** Begin Source document **

4.0 Metric for recommending business opportunities

The first part of our metric was to extract the 50 most popular venues, and evaluate their average rank within each postal code area. The results of this analysis is presented in the below data table.

Table: Top performing venues’ average rank per postal area (lower average rank = better)

As can be seen from the table, the most popular venues can be found within the postal code 89101, which significantly outperforms the rest of the postal code areas. Furthermore, we observe it has a high sample (13 venues) size compared to our dataset (of 50 venues), which indicates the average is not skewed by outliers.

In terms of venue popularity, we observe this postal area has a prevalence towards Pizza Place restaurants, of which there are 3 (out of 13). Although this is not a significant sample size, it may still indicate that Pizza Places within this postal code might be linked towards high popularity.

Looking at the rest of the postal codes in the results, we can see that the average rank of 89102 is also quite high, and also has a significant number of venues within the dataset. In this postal code, there is a prevalence of Breakfast Spot, of which there are 3 venues (out of 18).

Given the remainder of the postal areas, we observe they neither match the popularity of the first two, nor do they have as many venues.

We can also illustrate this graphically as per below, where we display the average rank per Postal Area, and include the most prevalent restaurant venue per area.

Given the above, we further wanted to investigate the features of the restaurants in the most popular area — in this case postal code 89101.

Table: Results of Most Popular Postal Code 89101

As we can see from the above, all the venues have a very high mean rank: Of the entire dataset (ranked from 1 to 239), the venues above all have a mean rank of less than 10. In terms of popularity, these are the top 3.8% performing restaurants in Las Vegas.

We can further observe these have a mean price category that is relatively low; most of them within the range of 1–2.5 price ranges.

As far as the venue categories go, we observe we have quite a few different restaurant types in this area, making it hard to conclude strongly one way or another. However, few-to-none of these are niche types of venues, which might indicate a predilection towards more mainstream type of restaurant categories.

The above results strongly indicate which are the important features to select when establishing a new restaurant if it should be as popular as possible. We will elaborate on the interpretation of these results in the Discussion section.

4.1 Results of k-Means clustering for identifying features of popular venues

In this section, we will investigate the results of applying the k-Means clustering algorithm to the selected venue features in our analysis.

First, let us investigate the mean values of the clusters in our analysis as they relate to venue popularity and price category.

** End Source document **
** Begin Material **

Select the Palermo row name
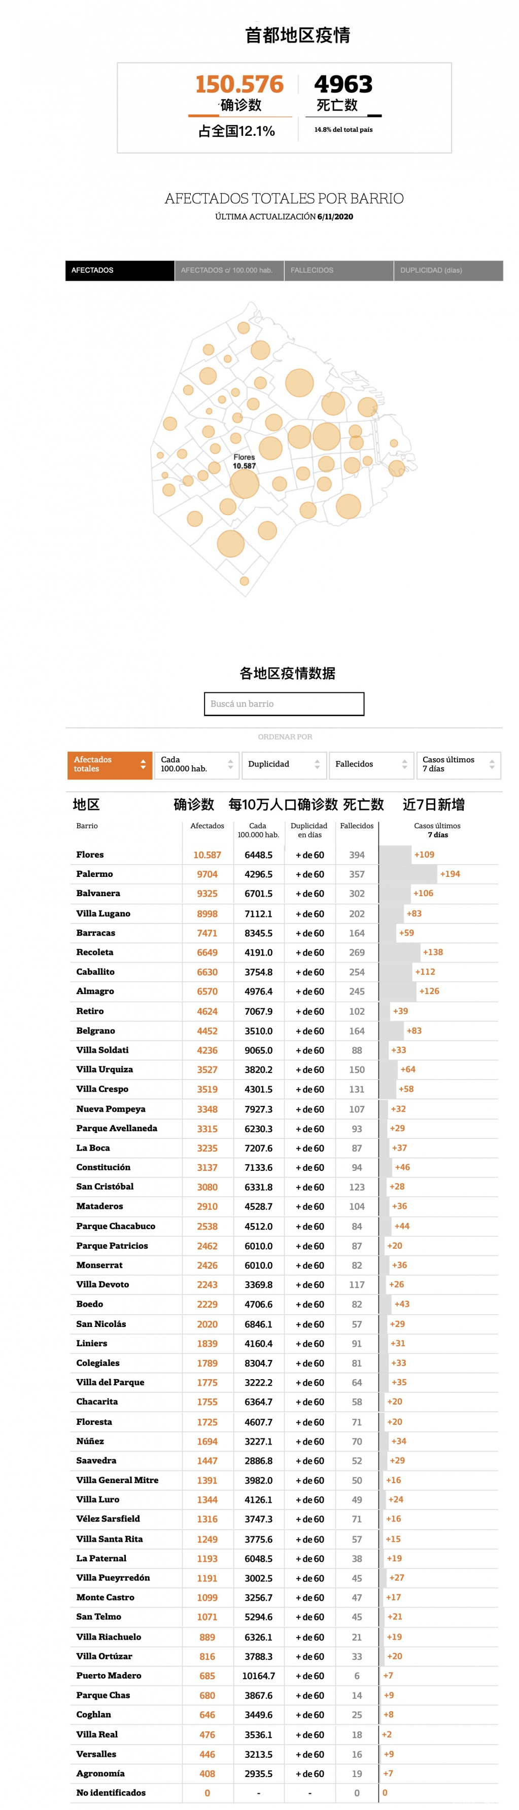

** End Material **

> [Task requirements]
1. In the restaurant popularity analysis, which type of venue is most prevalent in postal code 89102?
2. Extend the restaurant popularity analysis beyond its final sentence.

> [The replies]
1. Breakfast Spot, with 3 of the 18 venues.

2.
Table: Mean Popularity and Price Category per Cluster

As we can see from the above, the clustering mechanism has done a good job in identifying separate clusters for the popular venues (cluster 3 in particular) and the non-popular venues (cluster 0 and 4 in particular).

Since we are more interested in the high-performing clusters, if we look at the mean price ranges of the most popular cluster (3) and also the second most popular cluster (2), we can see they generally fall within the price categories of 1 and 2 (less expensive), and very rarely are in price category 4 (expensive).

Visually, we can observe these as per below.

However, from the above, we can also observe what we noted in the initial data exploration on price categories; there seems to be little correlation between the price ranges and the popularity of the various venues. From the above, we can see that most of the clusters have a prevalence of price categories 1–3, regardless of the them being linked to popularity or not.

The final step of our analysis is to identify the most popular cluster — in this case cluster 3 — and list which postal codes are associated with the cluster, as well as the most popular restaurant venue categories in each postal code area.

The below table summarizes these findings, including the postal codes in this cluster, which are the three most popular venue categories, as well as their prevalence in per cent, and consequent rank in the given postal area.

Table: Cluster with highest popularity: Most Popular Venues per Postal Code

Let us also present this visually to compare the various postal code areas as per below.

From the above, we can observe the k-Means algorithm identified four postal code areas as the most highly ranked according to their popularity. Incidentally, we note that all of these postal code areas were also identified in our metric for identifying the most popular postal code areas.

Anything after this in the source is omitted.